Reviewed by Michael R. Kelly, University of San Diego

2018.04.04


As the work's title suggests, its target audience is scholars who work on Merleau-Ponty's philosophy in relation to twentieth- and twenty-first-century Continental philosophy. The book contains many fine (and fine-grained) analyses of major texts and themes in Merleau-Ponty's philosophy. Whitmoyer puts these analyses in dialogue with reflections on the history of philosophy and classical phenomenology (these seemingly read through the lenses of late Heideggerian and post-Heideggerian French philosophy) as well with figures such as Marcel Proust, Quentin Meillassoux, and Jean Luc Nancy. Though scholars who engage Merleau-Ponty from the tradition of classical phenomenology or analytical philosophy may find the book less approachable, this is an impassioned work in which most readers with an interest in Merleau-Ponty will find much to value and ponder.

The work operates at several levels simultaneously. It presents a close reading of Merleau-Ponty's Phenomenology of Perception interpreted as foreshadowing and consonant with his later Visible and the Invisible. It unites these texts by presenting a view of Merleau-Ponty's philosophy as a radical philosophy that takes seriously the phenomenological 'data' (of temporality, as I read his reading of Merleau-Ponty) and its implications for the dominant (Western) philosophical quest for epistemic certainty. As such, the text also presents a reading of Merleau-Ponty's critique of, and alternative to, Western philosophy. Whitmoyer makes these cases by (1) examining several distinctive features of Merleau-Ponty's thought (e.g., sense, time, interrogation, écart, chiasm, intertwining, ambiguity. a past that never was present, and perceptual faith) and (2) offering close readings of several chapters of Merleau-Ponty's Phenomenology of Perception ("Cogito," "Sense experience," "Temporality," and "Freedom").

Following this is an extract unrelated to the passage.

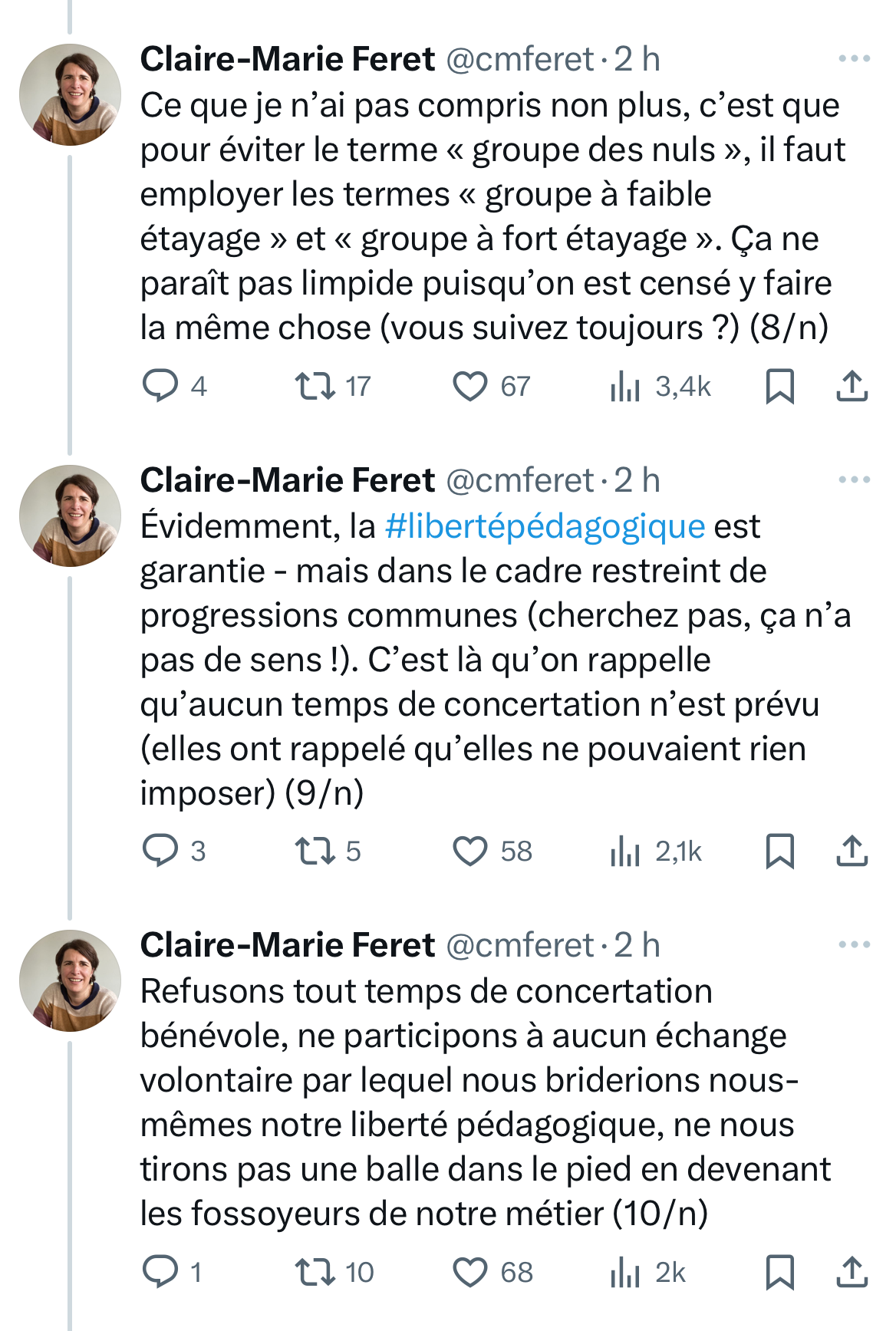This screenshot has height=1331, width=896.
Task: Bookmark the (9/n) tweet
Action: tap(779, 852)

Although Merleau-Ponty scholars commonly explore such themes and strategies, Whitmoyer distinguishes himself by placing enormous weight on a heretofore unrecognized feature of Merleau-Ponty's thought (although Whitmoyer admits Merleau-Ponty never uses the term): ontological lateness (5). Whitmoyer coins "ontological lateness" as a shorthand way to refer to the claim that "Merleau-Ponty's philosophical work was oriented toward articulating [a] mode and style for philosophizing that overcomes . . . cruel, Cartesian fear" (2). As a way of referring to this Cartesian fear, Whitmoyer elevates to the status of a term of art a notion Merleau-Ponty mentions in Notes des Cours au College de France:1958-1959 et 1960, namely, "cruel thought." In those lecture notes, Merleau-Ponty writes of a "thought which . . . believes neither in distance nor in appearance, cruel thought, . . . fear of error rather than love [of] truth" (14). Whitmoyer employs this phrase to capture "the fear of error" that drives Descartes's "desire for absoluteness, for security . . . for that which is beyond all doubt" (2). The notion of cruel thought thus is the foil against which Whitmoyer develops the philosophy of ontological lateness (148).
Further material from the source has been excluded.